#### [EXTRACT]
****************
# Miyazaki Character Types



## aLamour

I'm sure there are other posts like this, but I can't find any good ones. So let's discuss: what types are the characters from Miyazaki films?
:happy:


----------



## Fizz

Full of NFs. I'd get down to character level but offhand I can't remember names nor have I seen the movies enough.


----------



## aLamour

Fizz said:


> Full of NFs. I'd get down to character level but offhand I can't remember names nor have I seen the movies enough.


Maybe that's why I like them so much.

I think Sheeta from Castle in the Clouds is an INFJ, and Sophie from Howl's Moving Castle is an ISFJ. Kiki seems like an ENFJ, but I haven't seen that movie in a while. I think Haku is a I-something. Is Howl an ESFP?


----------



## Tad Cooper

PM: Ashitaka from princess mononoke would be INFJ I thiiiink.
****************
#### [RECORDED DATA]
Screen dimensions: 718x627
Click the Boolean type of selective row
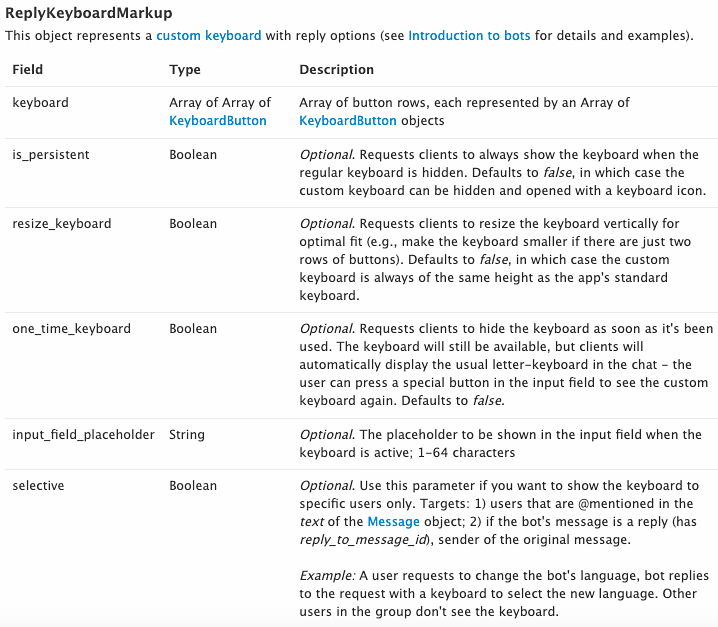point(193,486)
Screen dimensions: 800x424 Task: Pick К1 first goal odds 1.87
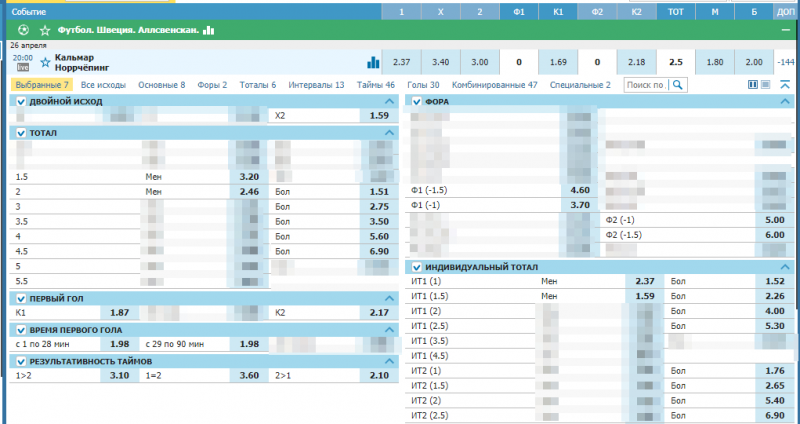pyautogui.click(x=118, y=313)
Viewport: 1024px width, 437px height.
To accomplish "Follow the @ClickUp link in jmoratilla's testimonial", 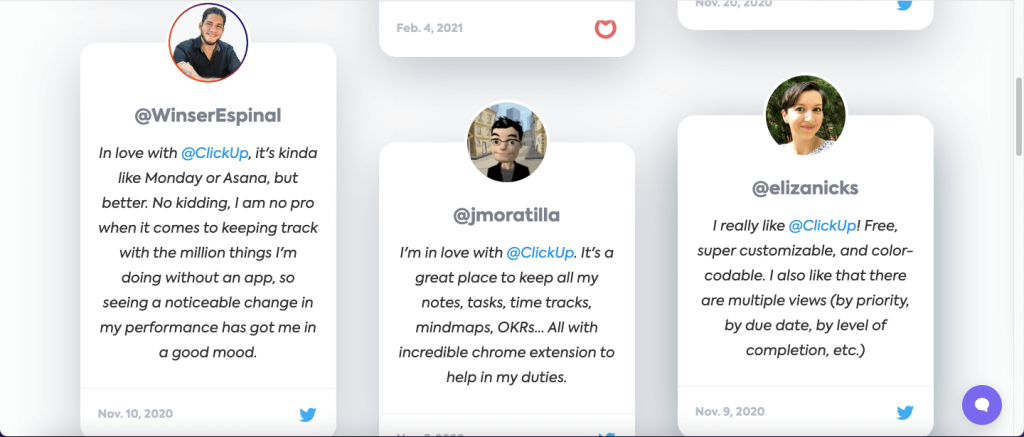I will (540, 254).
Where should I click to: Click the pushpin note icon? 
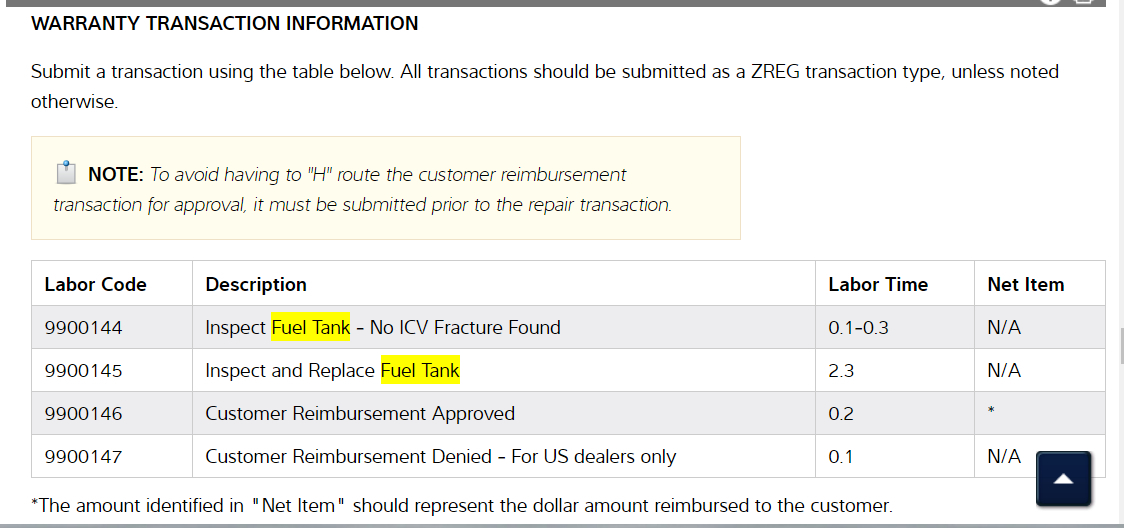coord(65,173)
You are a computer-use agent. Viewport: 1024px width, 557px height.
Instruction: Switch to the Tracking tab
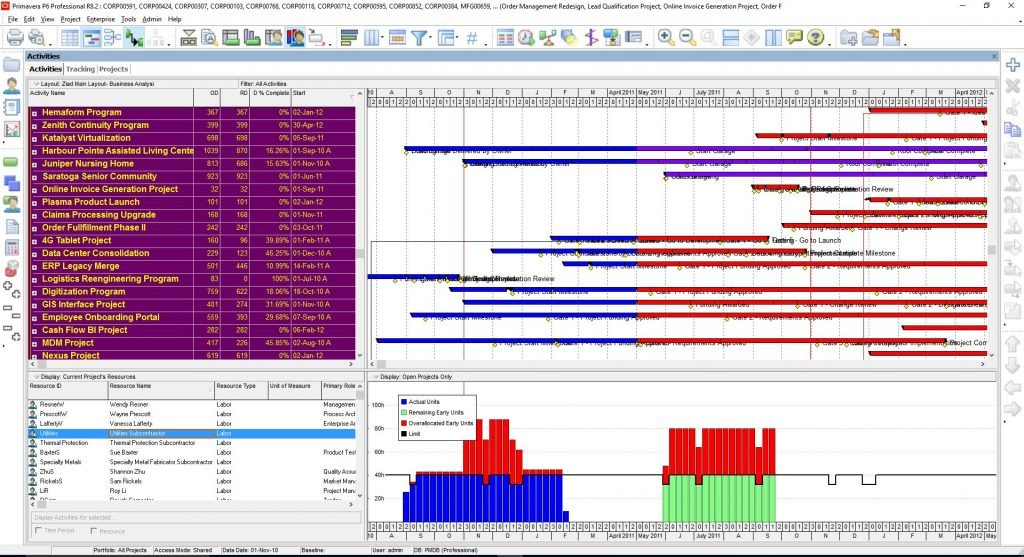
****************
#### [DIRECTION]
Write out the passage of the Miyazaki character thread that opens with "Maybe that's why" and closes with "Howl an ESFP?", switching "ENFJ" to "ENFP". The records stand apart from the Miyazaki character thread.

#### [PROBLEM SOLUTION]
Maybe that's why I like them so much.

I think Sheeta from Castle in the Clouds is an INFJ, and Sophie from Howl's Moving Castle is an ISFJ. Kiki seems like an ENFP, but I haven't seen that movie in a while. I think Haku is a I-something. Is Howl an ESFP?